De oorsprong van de term ‘Trudeaumania’ stamt uit de jaren 60, wanneer Justin’s ‘Papa’ Pierre Trudeau de verkiezingen van 1968 won. Pierre Trudeau was een voorvechter voor belangrijke liberale vrijheden: als minister van justitie versoepelde hij de echtscheidingswet en legaliseerde hij homoseksualiteit. Maar hij had ook een donkere kant: hij perkte de burgerlijke vrijheden in door troepen in de straten van Montreal in te zetten, in een poging de rellen van de onafhankelijkheidsbeweging van Quebec de kop in te drukken. Hij vond ook dat alle Canadezen beide landstalen moesten kennen. Daarom voerde hij ‘official bilingualism’ in, waarbij alle overheidsdiensten moeten worden aangeboden in beide landstalen. Je zou het kunnen vergelijken met de faciliteitengemeenten in België, maar dan geldend in het hele land en niet enkel beschikbaar als de burger erom vraagt.
Twee jaar geleden won Justin Trudeau de verkiezingen met een progressief-liberaal programma en sindsdien is de Trudeaumania amper gaan liggen. In Canadese souvenirwinkeltjes verkopen ze zelf merchandising met hun premier op. Zijn tegenstanders noemen hem dan ook “shiny pony”, omdat hij zichzelf graag in de belangstelling plaatst. Bijvoorbeeld toen hij met Halloween dit jaar onder zijn kostuum een T-shirt van superman aan had of toen hij enkele jaren geleden deelnam aan een bokswedstrijd tegen een conservatief politicus, die hij ook nog eens knock-out kon slaan.
Onder Trudeau zijn de liberalen niet echt links of rechts te plaatsen in het politieke spectrum, maar ze zijn wel progressief, optimistisch en voorstanders van een open samenleving. Je kan ze net zoals de Britse LibDems plaatsen in het radicaal centrum. Met deze formule slaagde hij erin een brede achterban voor zich te winnen.
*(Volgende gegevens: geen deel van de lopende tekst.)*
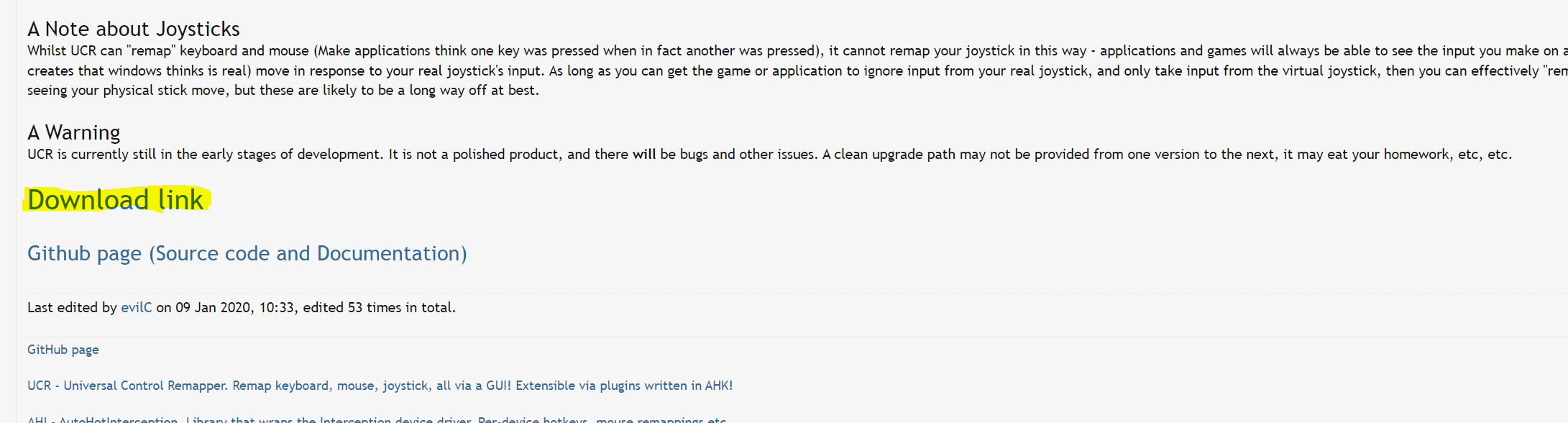Click the "09 Jan 2020, 10:33" timestamp
The height and width of the screenshot is (423, 1568).
[235, 307]
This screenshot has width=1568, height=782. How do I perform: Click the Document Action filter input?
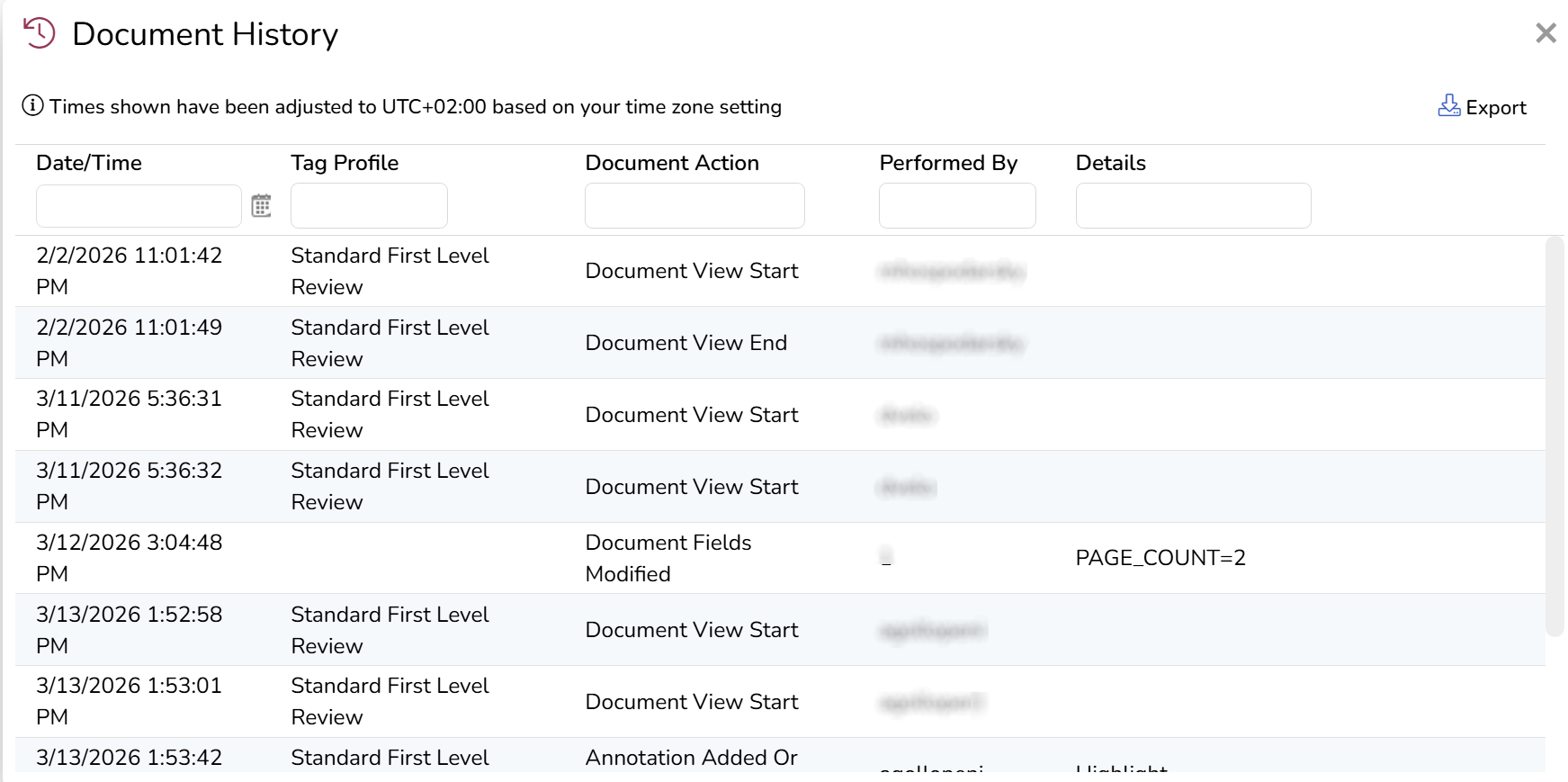coord(694,206)
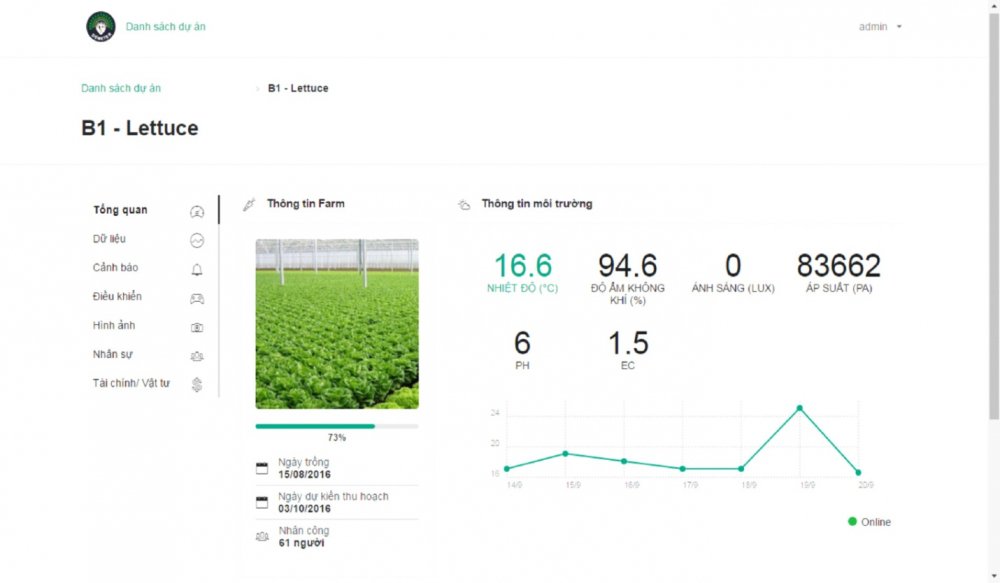Click the Điều khiển gamepad icon
Viewport: 1000px width, 583px height.
[x=197, y=298]
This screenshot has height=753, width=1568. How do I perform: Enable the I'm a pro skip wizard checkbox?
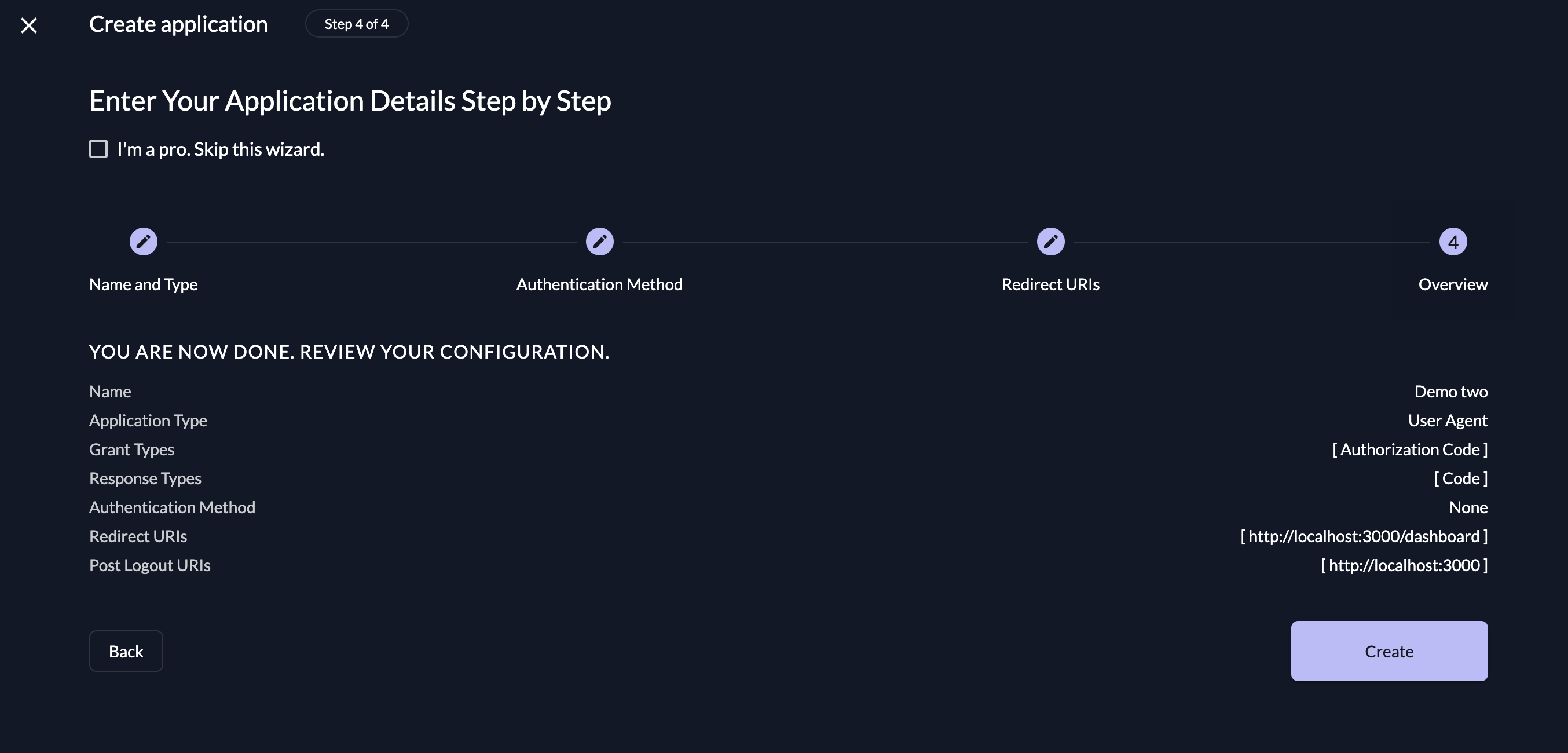coord(97,149)
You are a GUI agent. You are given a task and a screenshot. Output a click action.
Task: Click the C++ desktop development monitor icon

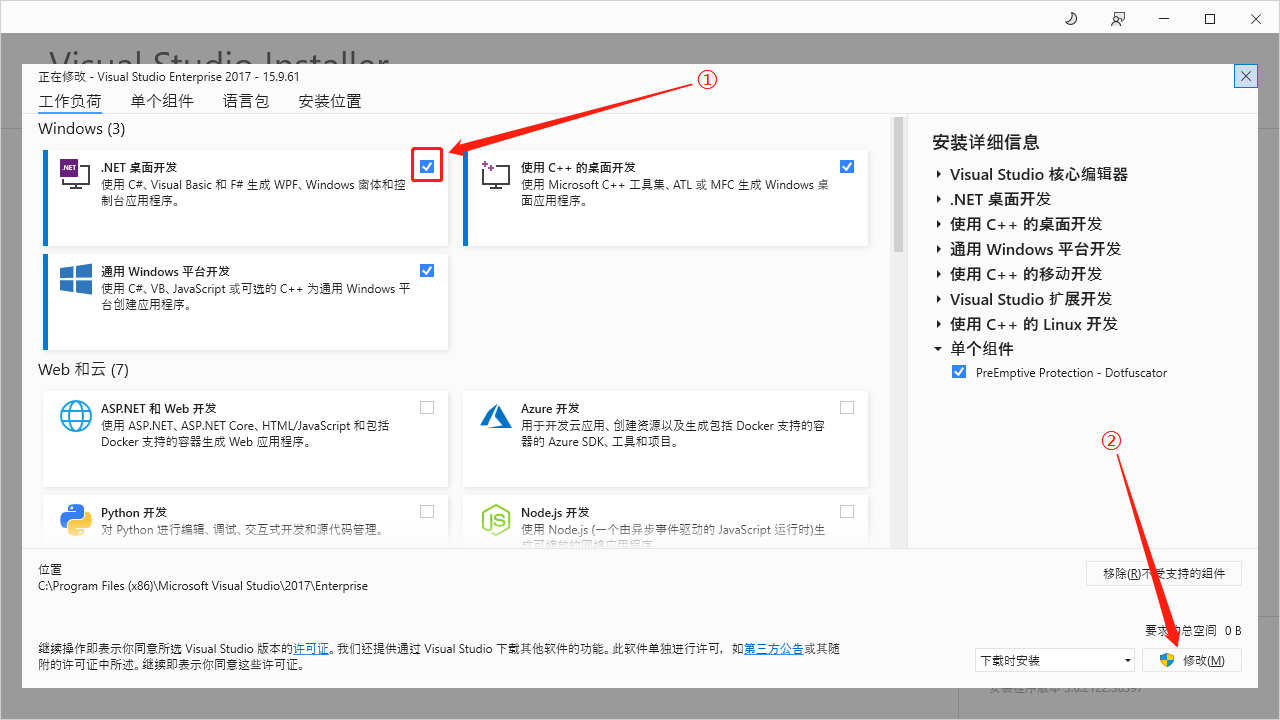495,175
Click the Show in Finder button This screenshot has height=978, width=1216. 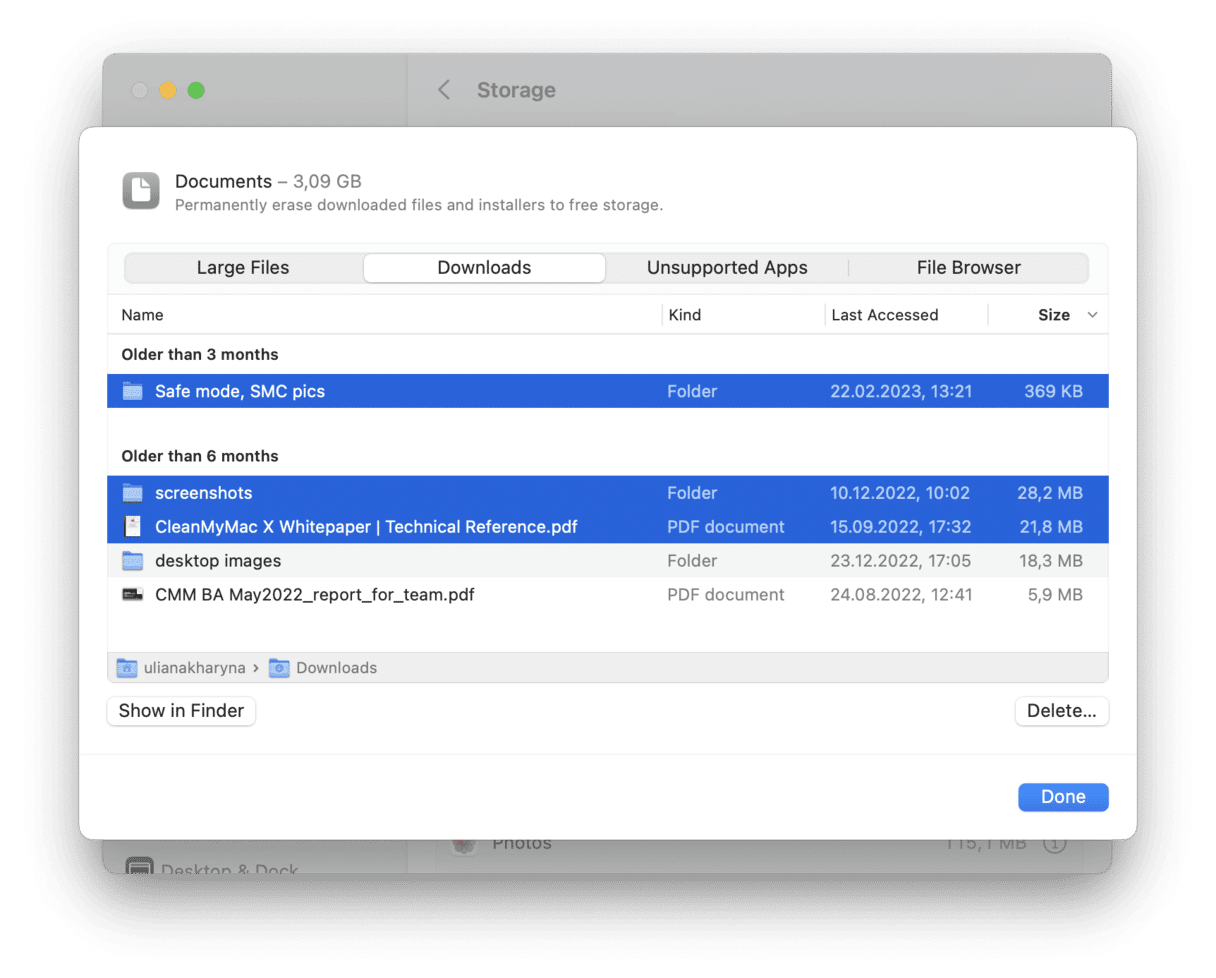click(x=181, y=711)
“The liberal government will run a deficit for two years,” is ongetwijfeld de uitspraak waarmee Trudeau tijdens de verkiezingscampagne de zittende premier, Stephen Harper, uit z’n stal jaagde. Harper had het over ‘fiscal responsibility’, terwijl het nota bene de conservatieven zelf waren die ‘deficit spending’ toepaste om grote belastingsverlagingen mogelijk te maken. Canada heeft natuurlijk het voordeel dat ze op grote grondstofreserves zitten en de bevolking blijft groeien (vooral door immigratie), waardoor de vergrijzing weinig effect heeft op de begroting. De regering van Trudeau wil zo snel mogelijk investeringen doen om de economie op te krikken, in de veronderstelling dat dit meer welvaart kan genereren dan te besparen en de begroting nu al in evenwicht te brengen. Maar het is alles of niets: als de economie een boost krijgt, dan kan de regering richting een begroting in evenwicht gaan door meer inkomsten, maar als het niet werkt, dan zit Trudeau met een begroting in het rood en dus ook zonder versterkte economie.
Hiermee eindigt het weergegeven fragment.